2. Write an action to go with this announcement.

 

He crossed one leg over the other. It seemed to take him a long time to do it. Then he put both feet on the floor and leaned forward, elbows on the table, his chin cupped in his hands.

 

So, to imitate this, write a simple action. Then write a sentence that starts with “it seemed.” Then write a sentence that describes a new action, starting with “Then.”

Example: He took a drink of his coffee. It seemed like he was hiding in the mug. Then he set it down on the table and curled both hands around it, staring into it, his eyes shining.

 

3. What follows is another line of dialogue from this character that seems to acknowledge the unspoken thing and then seeks to change the subject.

 

“Maybe I won’t call the kids, after all. Maybe it isn’t such a hot idea. Maybe we’ll just go eat. How does that sound?”

 

Now let’s try to imitate this. Start the dialogue here with three lines that begin with “maybe” and then a question.

 

Example: “Maybe I won’t wake her up now. Maybe she’s tired. Maybe we’ll just order some food in today. Would that be okay?”

 

4. Next we see the other characters each reacting to this tone shift in their own way. Nick (the narrator) agrees but then offers a different idea: he wants to keep drinking. Laura asks for something to eat. Terri agrees to get her something to eat, but then she doesn’t move. This shows us that what Mel said has really struck her. Then Mel responds by deliberately spilling the gin out on the table. Then Terri asks, “Now what?”

 

To imitate this, write your characters responding in a similar way. Keep the speech tags as said.

 

Example: 

“Sure, Dad,” I said. “Or I could cook something. I could make those club sandwiches you like.”

“They won’t have avocado,” Rob said.

“What? It doesn’t matter. They’ll have deli meat. Mom always has deli meat.”

“I could go out for an avocado,” Rob said. “The grocery store’s not far. It’ll take me ten minutes. I’ll go.”

“Or I could get delivery,” I said, fumbling with my phone. “Pizza? Chinese?”

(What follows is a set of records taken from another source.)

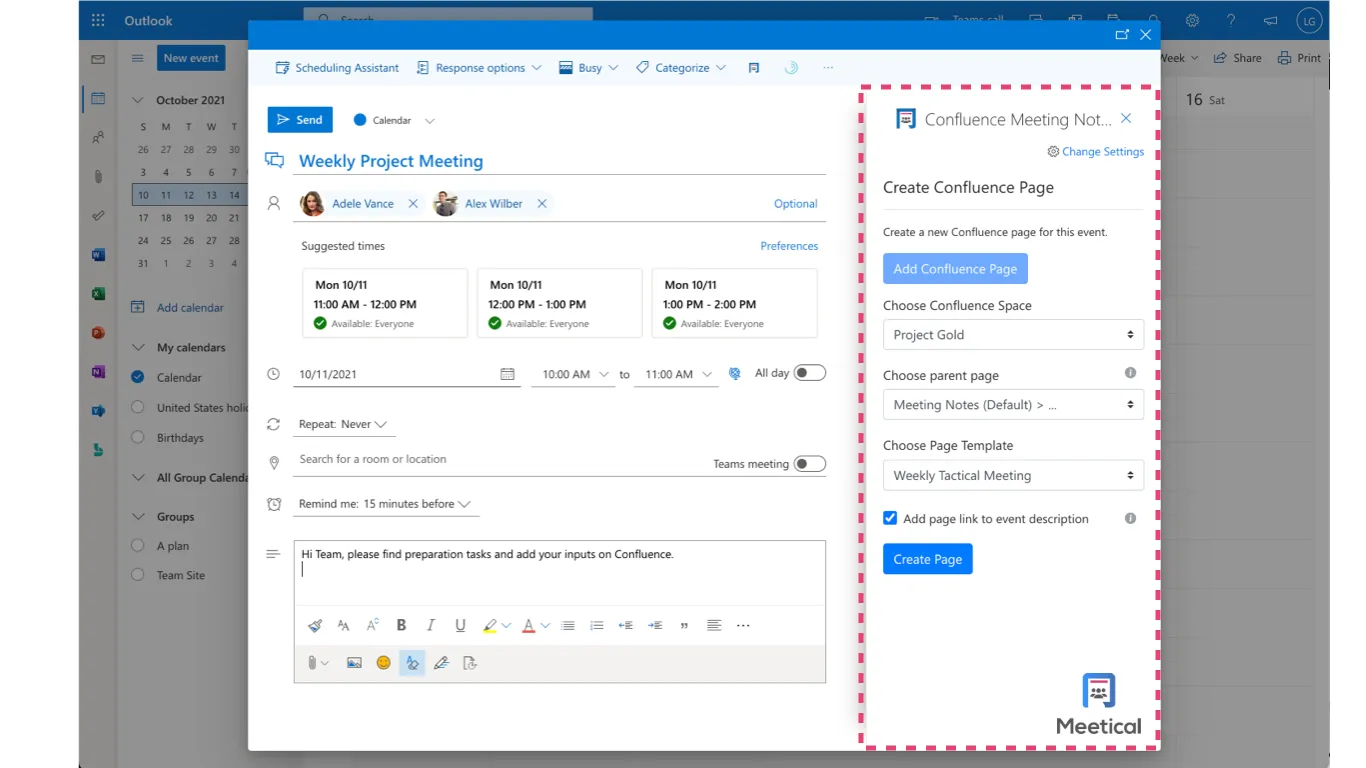Open OneNote from the left sidebar
Image resolution: width=1366 pixels, height=768 pixels.
click(x=97, y=371)
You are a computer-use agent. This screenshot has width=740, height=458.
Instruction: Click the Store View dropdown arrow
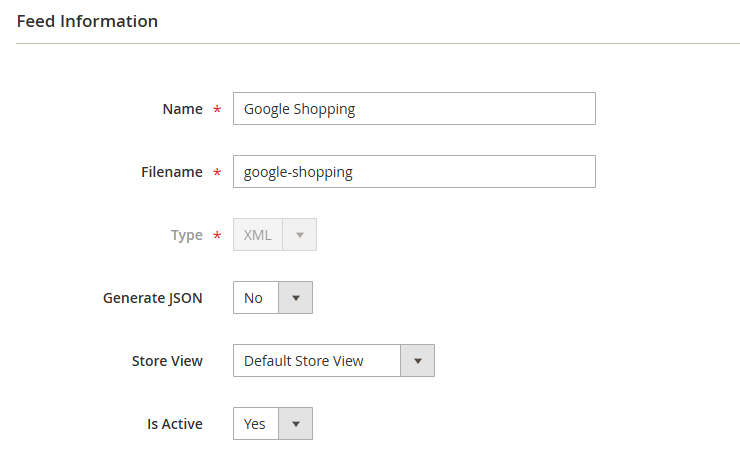click(417, 361)
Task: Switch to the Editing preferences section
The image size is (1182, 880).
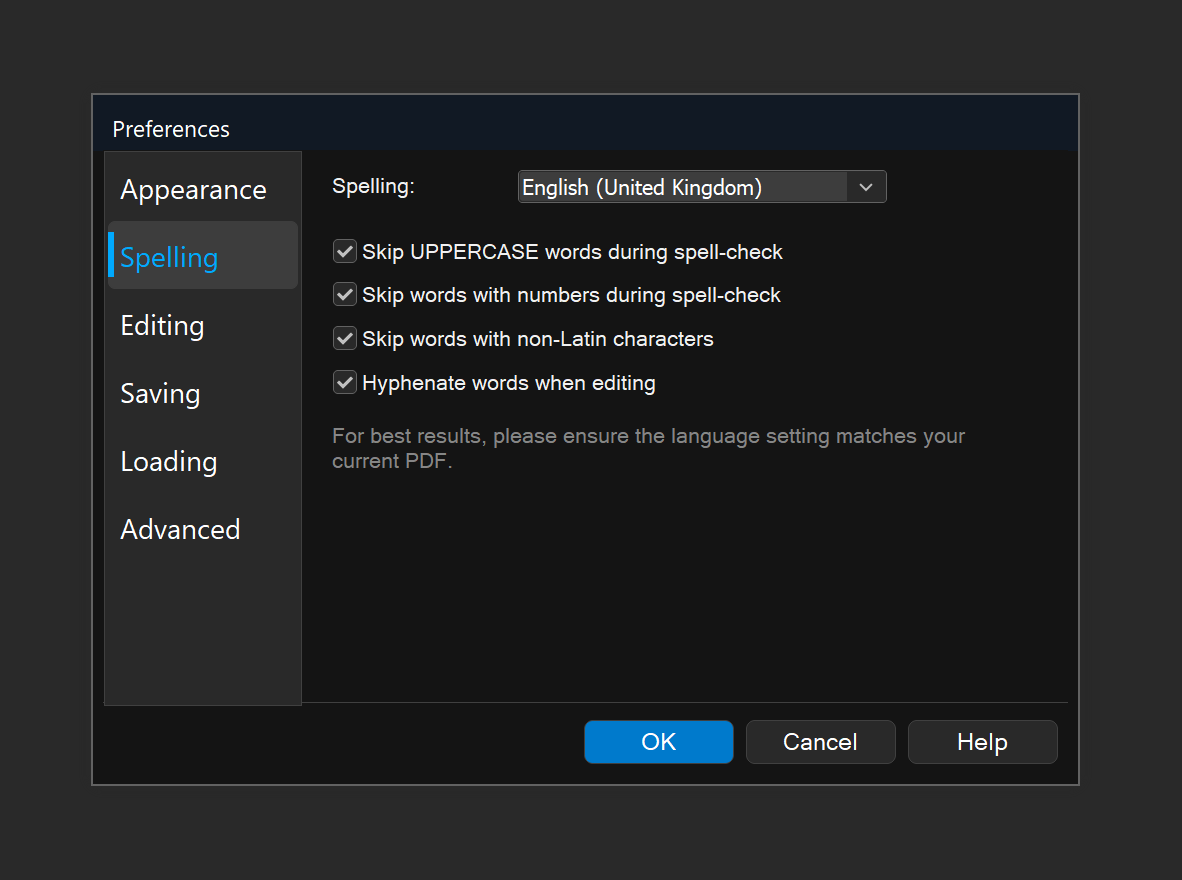Action: [162, 326]
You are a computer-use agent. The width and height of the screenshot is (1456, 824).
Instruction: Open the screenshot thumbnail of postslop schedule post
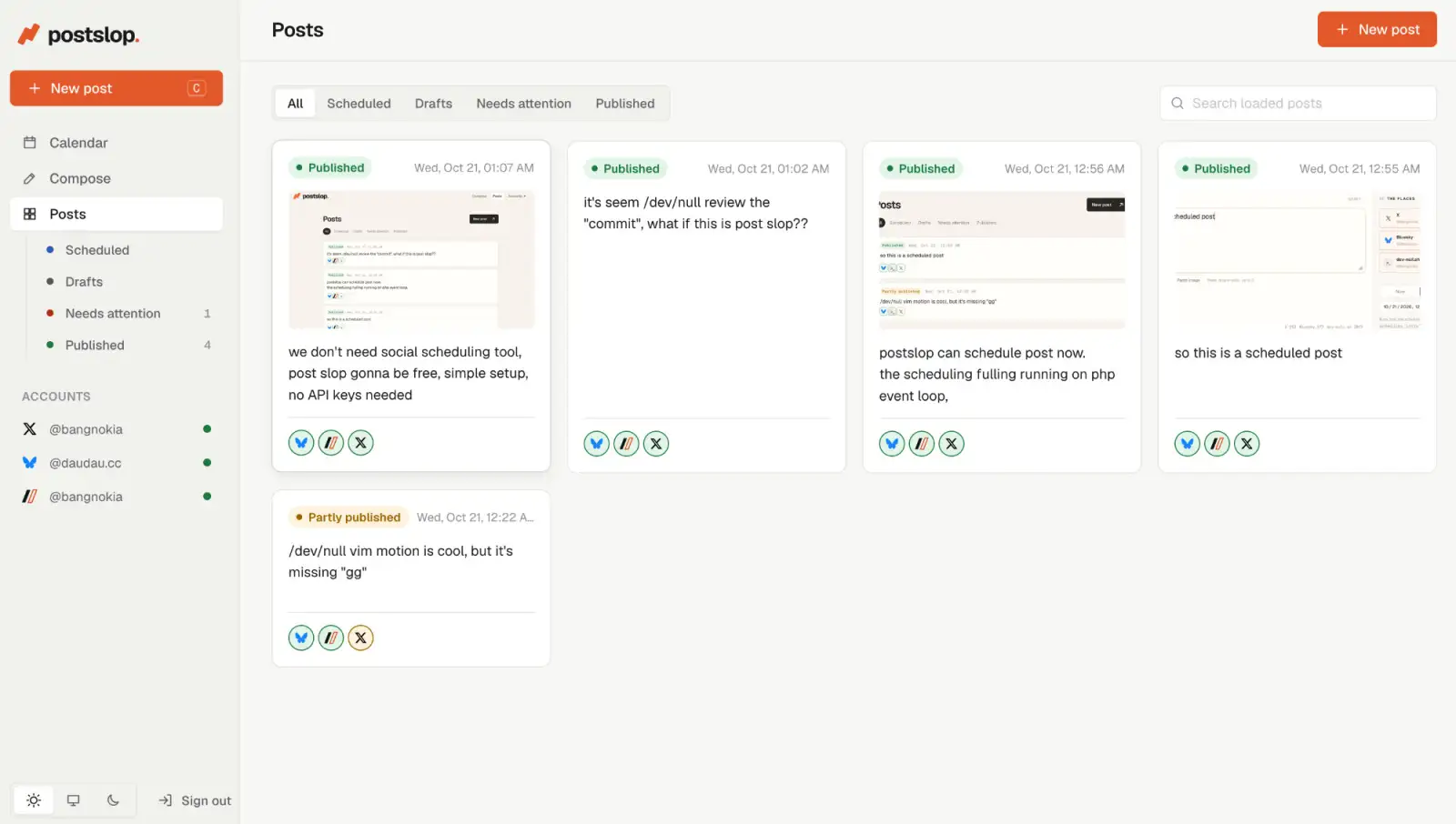[1002, 260]
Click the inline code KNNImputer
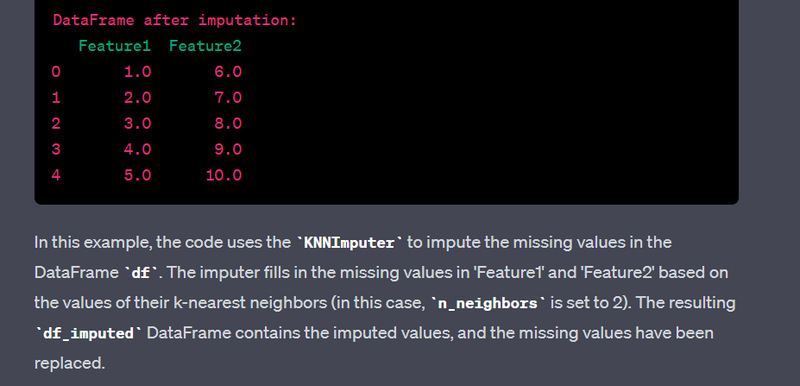800x386 pixels. (x=349, y=243)
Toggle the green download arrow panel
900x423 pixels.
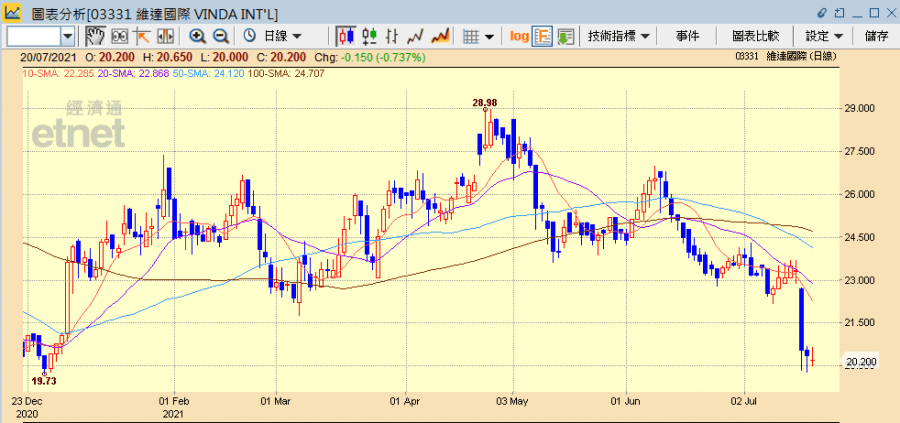566,36
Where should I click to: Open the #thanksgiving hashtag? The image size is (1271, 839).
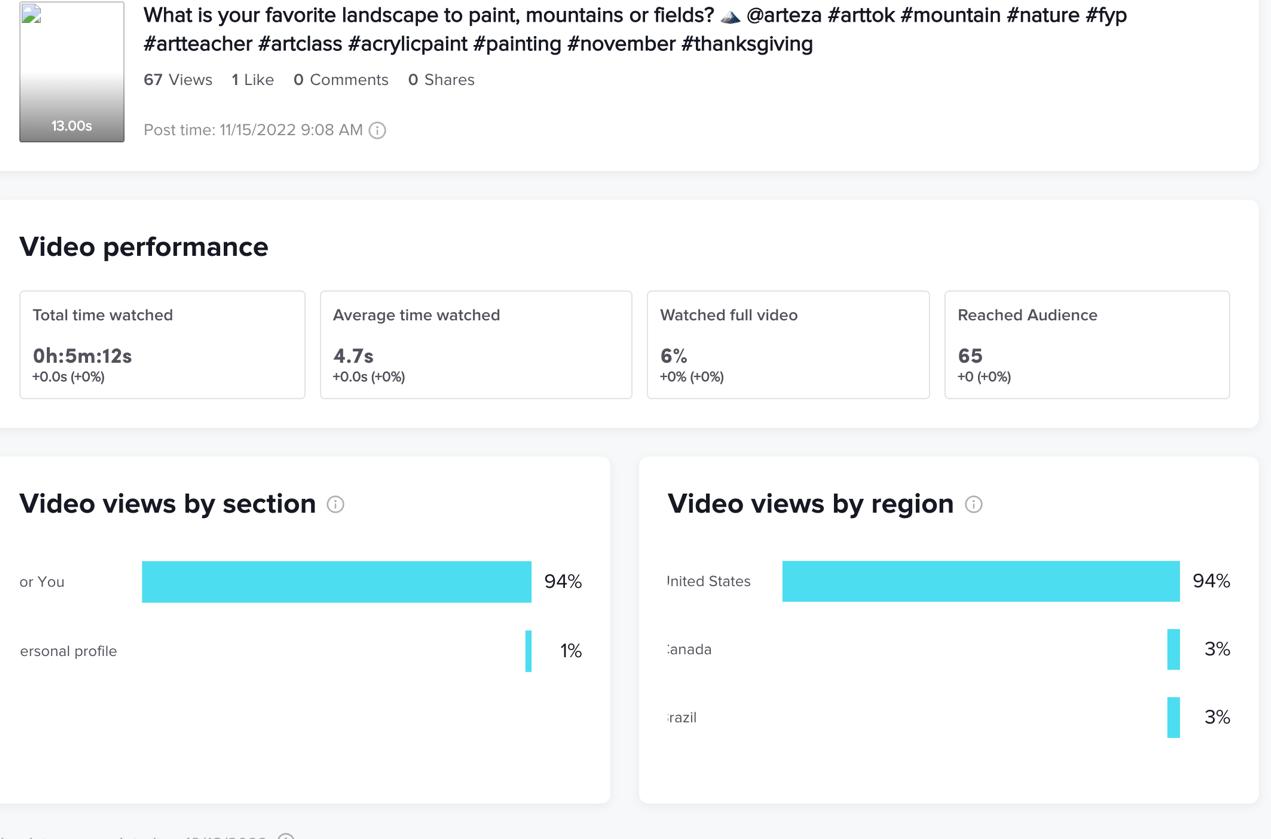[x=746, y=44]
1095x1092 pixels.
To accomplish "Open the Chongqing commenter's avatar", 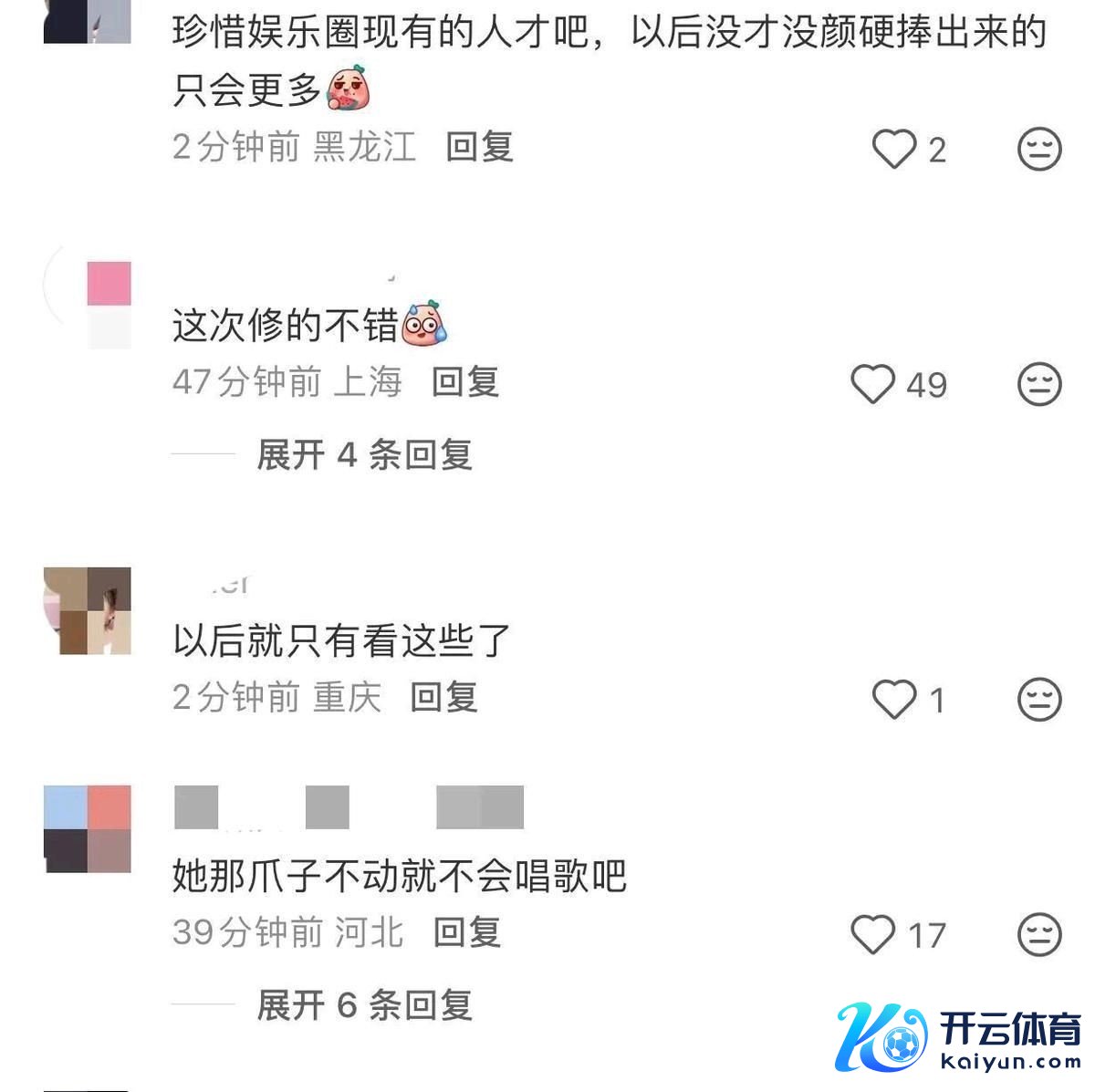I will click(x=88, y=611).
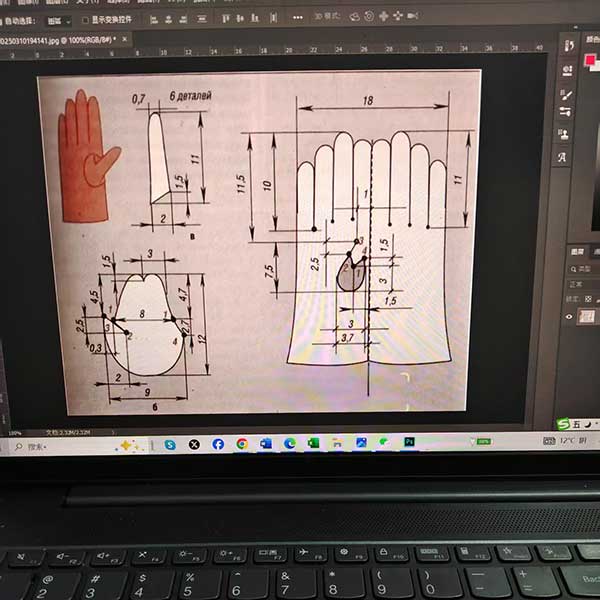600x600 pixels.
Task: Open the History panel icon
Action: coord(568,46)
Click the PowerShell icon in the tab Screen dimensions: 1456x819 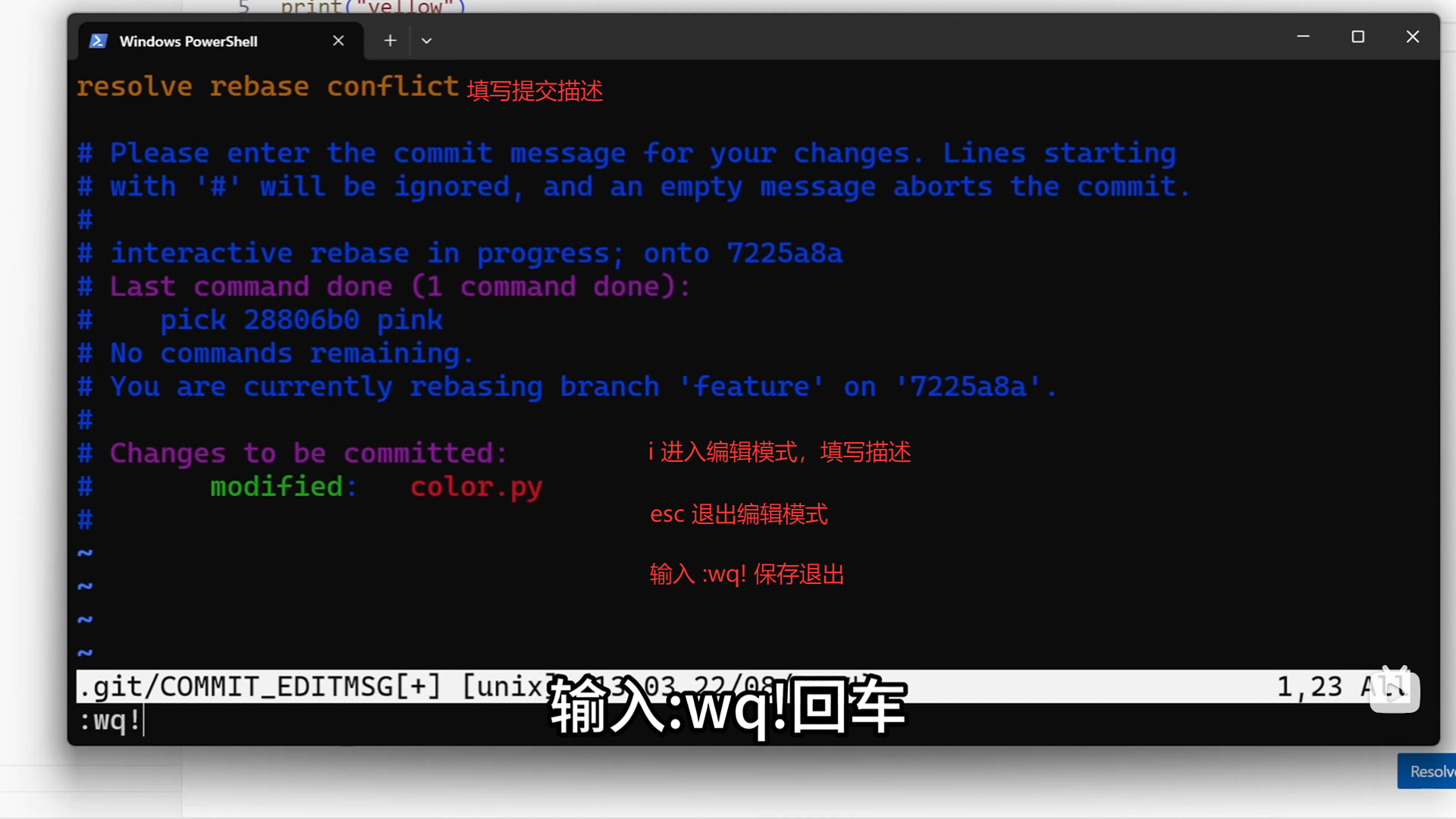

“I’ll make peanut butter and jelly,” Dad said.

But he didn’t move. 

Rob stood up. “I’ll get an avocado.”

“There’s no bread,” Dad said.

 

5. The story ends with the narrator’s perception being heightened and the language becomes more lyrical, ending that poetic punch I mentioned.

 

I could hear my heart beating. I could hear everyone’s heart. I could hear the human noise we sat there making, not one of us moving, not even when the room went dark.

 

Let’s try write something like it.

 

Example: He was crying now. I was crying. Rob was, too. We kept crying as we moved toward each other, Rob squeezing hard on Dad’s shoulder, me kneeling next to him, clutching his hand. We stayed in that position, crying ourselves empty, until, from the other room, we heard Mom wake.

Comments

  1. IMITATION OF GRACE PELAY

    I remember the way Izzy's soft smile flashed fast at everyone she met except for me. The graduation lingered as one by one the students finally held degrees of varying nature. We picked ours up. With paper held high roaring applause told us how to feel. Together a new life began, a definite achievement to begin what I did not see as anew. The tunnel with the light seemed so far back then, my pride only sprouting with hesitance.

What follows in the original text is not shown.